The Altenberg is a hill in Hesse, Germany. It is next to the L3053 road.

History 
In 1323 Hohensolms Castle on the Altenberg was mentioned for the first time. It secured the interests of the Counts of Solms-Burgsolms and Solms-Braunfels in the northern part of their county against the Landgrave of Hesse and the Solms-Königsberg line allied with him. The complex was destroyed twice during armed conflicts, in which the imperial city Wetzlar was also involved. After the destruction in 1349, the site was abandoned by imperial order, and the castle was moved to the neighbouring Ramsberg, where it still stands today.

Observation tower 
Prince Ferdinand of Solms-Hohensolms-Lich had his seat in the 1830s at the nearby castle Hohensolms, which is about 5m and can still be climbed today.

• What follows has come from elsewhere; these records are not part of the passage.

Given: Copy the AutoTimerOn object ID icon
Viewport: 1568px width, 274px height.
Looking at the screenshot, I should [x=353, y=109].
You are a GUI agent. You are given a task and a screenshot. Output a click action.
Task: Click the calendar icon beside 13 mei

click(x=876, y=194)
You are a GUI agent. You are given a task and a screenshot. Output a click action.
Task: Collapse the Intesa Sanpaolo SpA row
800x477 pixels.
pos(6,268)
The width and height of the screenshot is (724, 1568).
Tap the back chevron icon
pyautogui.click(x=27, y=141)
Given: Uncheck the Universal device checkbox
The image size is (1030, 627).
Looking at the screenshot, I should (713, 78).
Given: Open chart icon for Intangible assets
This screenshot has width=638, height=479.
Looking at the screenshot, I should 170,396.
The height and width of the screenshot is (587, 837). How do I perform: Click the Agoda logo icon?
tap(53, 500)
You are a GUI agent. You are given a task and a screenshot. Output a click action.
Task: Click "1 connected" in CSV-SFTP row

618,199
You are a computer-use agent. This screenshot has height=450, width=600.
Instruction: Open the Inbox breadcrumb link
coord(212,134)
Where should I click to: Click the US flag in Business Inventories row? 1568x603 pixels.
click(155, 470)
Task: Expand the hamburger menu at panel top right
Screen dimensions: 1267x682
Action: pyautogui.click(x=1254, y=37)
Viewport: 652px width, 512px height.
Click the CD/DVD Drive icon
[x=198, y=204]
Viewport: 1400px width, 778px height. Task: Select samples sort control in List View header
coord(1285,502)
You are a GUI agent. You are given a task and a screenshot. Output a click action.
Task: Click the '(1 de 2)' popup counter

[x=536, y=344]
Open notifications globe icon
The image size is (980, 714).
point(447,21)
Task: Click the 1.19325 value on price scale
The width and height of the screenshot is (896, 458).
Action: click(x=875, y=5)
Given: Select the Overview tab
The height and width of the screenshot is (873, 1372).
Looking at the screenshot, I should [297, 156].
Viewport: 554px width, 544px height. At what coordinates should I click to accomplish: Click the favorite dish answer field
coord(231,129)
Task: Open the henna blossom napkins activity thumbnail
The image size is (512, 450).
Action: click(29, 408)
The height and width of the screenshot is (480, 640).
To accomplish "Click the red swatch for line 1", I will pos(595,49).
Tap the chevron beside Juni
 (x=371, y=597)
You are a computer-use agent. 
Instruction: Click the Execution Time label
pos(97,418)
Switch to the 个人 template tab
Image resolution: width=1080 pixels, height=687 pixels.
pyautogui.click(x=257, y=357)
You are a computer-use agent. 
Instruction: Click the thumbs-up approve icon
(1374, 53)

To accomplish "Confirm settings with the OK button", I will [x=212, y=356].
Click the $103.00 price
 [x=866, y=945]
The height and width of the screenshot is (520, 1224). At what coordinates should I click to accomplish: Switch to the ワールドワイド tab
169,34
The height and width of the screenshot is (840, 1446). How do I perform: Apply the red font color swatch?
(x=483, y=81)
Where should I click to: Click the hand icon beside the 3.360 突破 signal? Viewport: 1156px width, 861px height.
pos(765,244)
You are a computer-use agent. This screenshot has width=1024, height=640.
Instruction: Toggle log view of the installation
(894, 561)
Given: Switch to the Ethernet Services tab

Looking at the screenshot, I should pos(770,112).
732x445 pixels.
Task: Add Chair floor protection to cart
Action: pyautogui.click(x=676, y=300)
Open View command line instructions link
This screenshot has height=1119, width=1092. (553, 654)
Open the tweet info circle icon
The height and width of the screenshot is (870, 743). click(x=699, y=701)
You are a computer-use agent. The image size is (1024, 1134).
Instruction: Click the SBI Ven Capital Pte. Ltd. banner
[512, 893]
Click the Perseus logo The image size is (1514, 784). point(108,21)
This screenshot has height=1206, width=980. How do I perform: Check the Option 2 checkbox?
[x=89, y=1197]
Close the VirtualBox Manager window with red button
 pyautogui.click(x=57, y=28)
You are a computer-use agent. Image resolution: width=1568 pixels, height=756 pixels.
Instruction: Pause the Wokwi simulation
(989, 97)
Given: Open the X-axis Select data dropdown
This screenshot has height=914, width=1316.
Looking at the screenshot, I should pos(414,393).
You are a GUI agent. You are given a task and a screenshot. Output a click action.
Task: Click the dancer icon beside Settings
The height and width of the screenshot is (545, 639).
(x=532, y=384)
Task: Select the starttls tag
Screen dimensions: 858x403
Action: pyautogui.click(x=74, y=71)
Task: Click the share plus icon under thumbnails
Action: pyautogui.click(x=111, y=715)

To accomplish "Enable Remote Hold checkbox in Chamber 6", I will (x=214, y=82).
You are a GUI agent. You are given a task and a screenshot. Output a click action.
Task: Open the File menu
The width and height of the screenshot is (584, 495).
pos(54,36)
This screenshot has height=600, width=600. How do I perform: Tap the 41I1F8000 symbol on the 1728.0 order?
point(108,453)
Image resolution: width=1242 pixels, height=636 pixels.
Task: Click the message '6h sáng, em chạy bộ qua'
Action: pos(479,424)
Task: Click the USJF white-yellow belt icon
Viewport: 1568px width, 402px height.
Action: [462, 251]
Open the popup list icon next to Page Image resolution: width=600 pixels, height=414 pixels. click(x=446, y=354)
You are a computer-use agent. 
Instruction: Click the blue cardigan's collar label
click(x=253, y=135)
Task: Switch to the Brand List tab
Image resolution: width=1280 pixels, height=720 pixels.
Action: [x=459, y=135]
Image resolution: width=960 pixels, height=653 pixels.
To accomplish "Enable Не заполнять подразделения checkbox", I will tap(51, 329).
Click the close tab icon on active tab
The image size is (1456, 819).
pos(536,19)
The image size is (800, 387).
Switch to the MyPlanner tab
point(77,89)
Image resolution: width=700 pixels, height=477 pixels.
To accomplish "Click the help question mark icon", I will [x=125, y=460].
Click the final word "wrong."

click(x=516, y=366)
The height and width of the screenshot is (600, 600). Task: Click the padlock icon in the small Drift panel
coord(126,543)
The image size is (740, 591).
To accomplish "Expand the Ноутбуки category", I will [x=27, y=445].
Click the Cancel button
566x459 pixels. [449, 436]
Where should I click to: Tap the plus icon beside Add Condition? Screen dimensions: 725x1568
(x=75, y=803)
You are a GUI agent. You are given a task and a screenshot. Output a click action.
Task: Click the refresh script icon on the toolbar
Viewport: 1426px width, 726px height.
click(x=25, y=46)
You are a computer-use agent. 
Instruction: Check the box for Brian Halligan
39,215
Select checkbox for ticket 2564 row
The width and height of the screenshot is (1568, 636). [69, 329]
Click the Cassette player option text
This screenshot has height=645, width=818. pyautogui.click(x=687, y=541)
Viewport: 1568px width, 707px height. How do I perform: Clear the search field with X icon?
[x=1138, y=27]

In good weather, it generally offers a distant view from the Wetterau in the south to the Taunus in the southwest, the Westerwald in the west to the Schelderwald. in the northwest. To the north or east, one could see Hohensolms Castle and the Dünsberg. However, the view is now so limited by the regrowth of the surrounding trees that all around you can see only the forest. Nevertheless, the summit area with its special atmosphere and resting places is a worthwhile destination for hikers.